- _Problem details_
Resume the forum thread about Barbour jackets below, continuing it from the point where it stops.

-------- Extract

Buying both (at least right now) is way beyond the realm of possibility. I am stretching myself to buy one right now (I've already picked up a tweed sport coat at O'Connell's and a pair of AE Long Branch boots).

I appreciate the links to the blogs. I wish those folks on the thornproof tumblr would label what they are wearing. It sure would help me to figure out what I like!

Brio - your comment about the sage Beaufort being a bit more sporty and urban than the classic in olive is interesting. I think that I like the way that the classic olive looks new more than the sage. Looking through photos, I find that the Beauforts that are a faded green in color are the most appealing. Are the faded green jackets that ones that are now labeled sage? What does a faded olive classic Beaufort look like?


----------



## FLMike (Sep 17, 2008)

seanm440 said:


> What does a faded olive classic Beaufort look like?


Mine looks about the same as it did new, 12 years ago.


----------



## tocqueville (Nov 15, 2009)

Brio1 said:


> I rarely see anyone wearing a Barbour jacket while in the District, but then again, I usually find myself in the more bohemian quarters or the circle these days. (I will be in the circle tomorrow.) I'm in Georgetown on occasion, but I don't notice the presence of Barbour jackets, even around the store on M. Which area do you frequent, tocqueville? :icon_study:


Kalorama, Dupont, and, less frequently, Georgetown. I regularly see Barbours on the Metro, the Red Line. There's a guy on my street (Adams Morgan) who, like me wears a Beaufort and carries a Filson briefcase. A coworker, who lives in Georgetown, also wears a Beaufort. At least four of the fathers I see dropping of kids at my sons' school wear Barbours. Three wear Beaufort/Bedales, while one wears an International. It's a public school, by the way, not St. Albans or Sidwell, where I bet the per capita Barbour ownership is even higher.

Actually, I see women wearing Barbour more often than men, including my next door neighbor. Beauforts, Bedales, and various models with lots of little brass snaps. Lots of women in quilted jackets.

Last spring at the playground I spied a father wearing a Skyfall jacket. By the way, I tried one of those on. Thankfully it fit me very poorly...I don't need more temptations like that in my life.


----------



## tocqueville (Nov 15, 2009)

tdecast said:


> DC also here. I see Barbours everywhere now that they've been trendy for the past couple years. Agree with tocqueville, I sometimes feel silly wearing my green bedale (which I'll smugly note that I got in college during a trip to the UK). When I moved to DC a few years later and saw that it had gotten trendy, I started to dislike the ubiquitous look, especially because I also bought a filson briefcase right before I moved and now see filson/barbour combos all the time.

----------------
-------- Recorded information

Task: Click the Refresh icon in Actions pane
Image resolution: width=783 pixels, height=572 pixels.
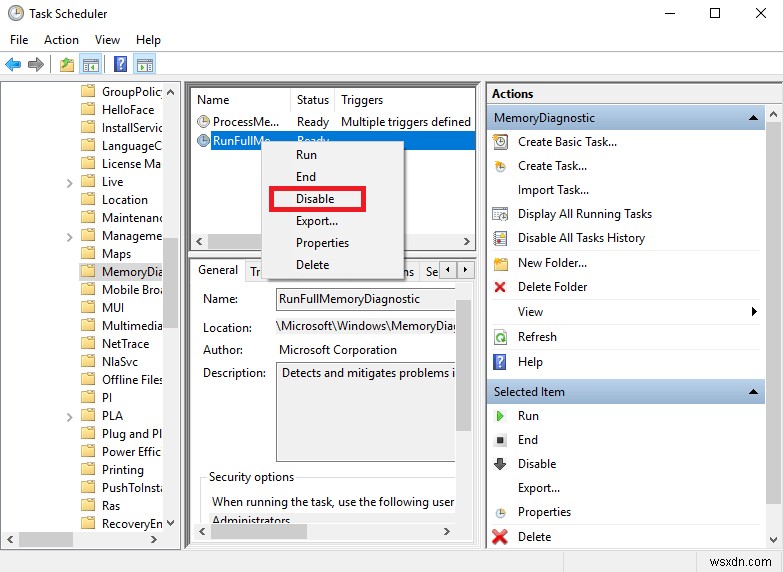Action: 500,337

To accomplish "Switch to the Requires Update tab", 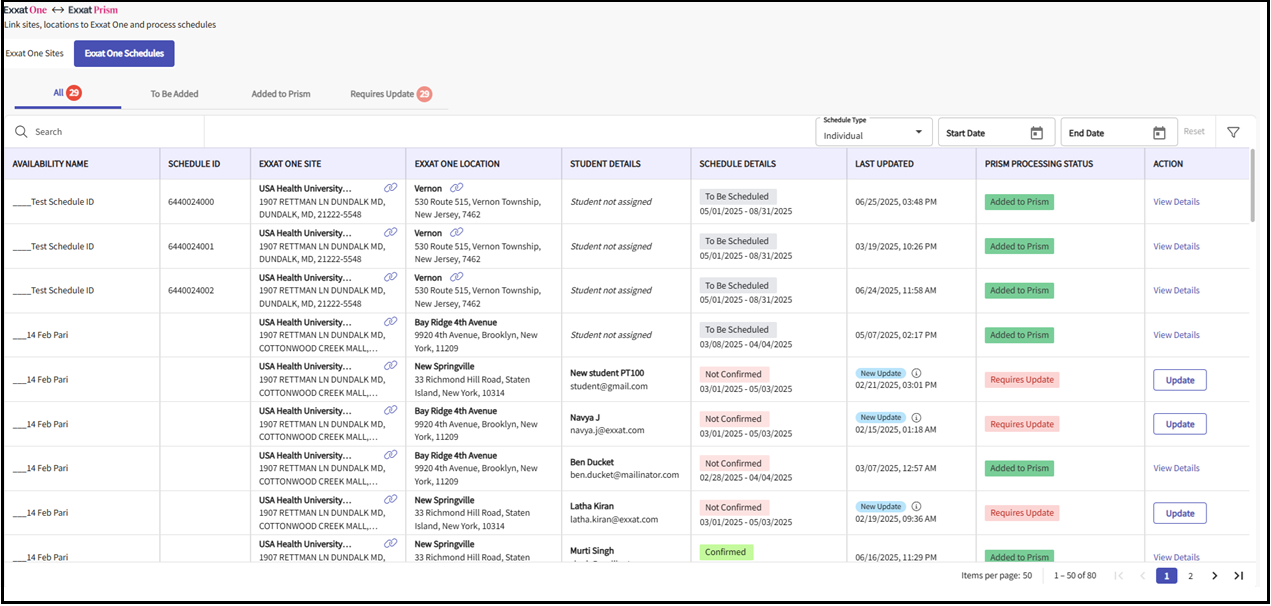I will click(x=390, y=94).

----------------

- _Answer to this exercise_
> 
> Ive thought about getting a navy beaufort to have something to fit over my sportcoats this winter and potentially selling my bedale to ease the cost.


Yeah, I'd be happy to swap mine for a different color...but still, one can't get around the fact that it's an awesome coat. Oh, and I love my Filson 257. In tan of course.


----------



## Brio1 (May 13, 2010)

I was in Georgetown, Dupont, Adams Morgan, and Chevy Chase, but I did not spot a single Barbour jacket other than on a mannequin inside the Barbour store yesterday. However, it was 80 degrees... :biggrin:

And why is the Liddesdale made in Vietnam now? I'm not sure if I could pay $180 for a Barbour made in Southeast Asia. Would anyone care to comment on the quality of the Liddesdale, please?


----------



## seanm440 (Feb 28, 2008)

Wanted to thank everyone who commented on this thread. Yesterday I went to O'Connell's and purchased a "classic" Beaufort - the one with the sylkoil finish. I am very excited. 

I wore the coat for the first time yesterday evening to run an errand. When I walked in the door I asked my wife how she liked me new coat. She looked my up and down and said, "it looks kind of old manish." Ah, the trials of married life!


----------



## David J. Cooper (Apr 26, 2010)

I love my Vietnam built Liddesdale, of course I have nothing to compare it to.

i am also condidering a Beaufort. So excuse my ignorance. Is the sykoil forever or does it need to be redone? Is that what my wife's Bednale is finished with?


----------



## FLMike (Sep 17, 2008)

seanm440 said:


> Wanted to thank everyone who commented on this thread. Yesterday I went to O'Connell's and purchased a "classic" Beaufort - the one with the sylkoil finish. I am very excited.
> 
> I wore the coat for the first time yesterday evening to run an errand. When I walked in the door I asked my wife how she liked me new coat. She looked my up and down and said, "it looks kind of old manish." Ah, the trials of married life!


Congrats! Wear it in good health and enjoy it for a lifetime.


----------



## Brio1 (May 13, 2010)

seanm440 said:


> Wanted to thank everyone who commented on this thread. Yesterday I went to O'Connell's and purchased a "classic" Beaufort - the one with the sylkoil finish. I am very excited.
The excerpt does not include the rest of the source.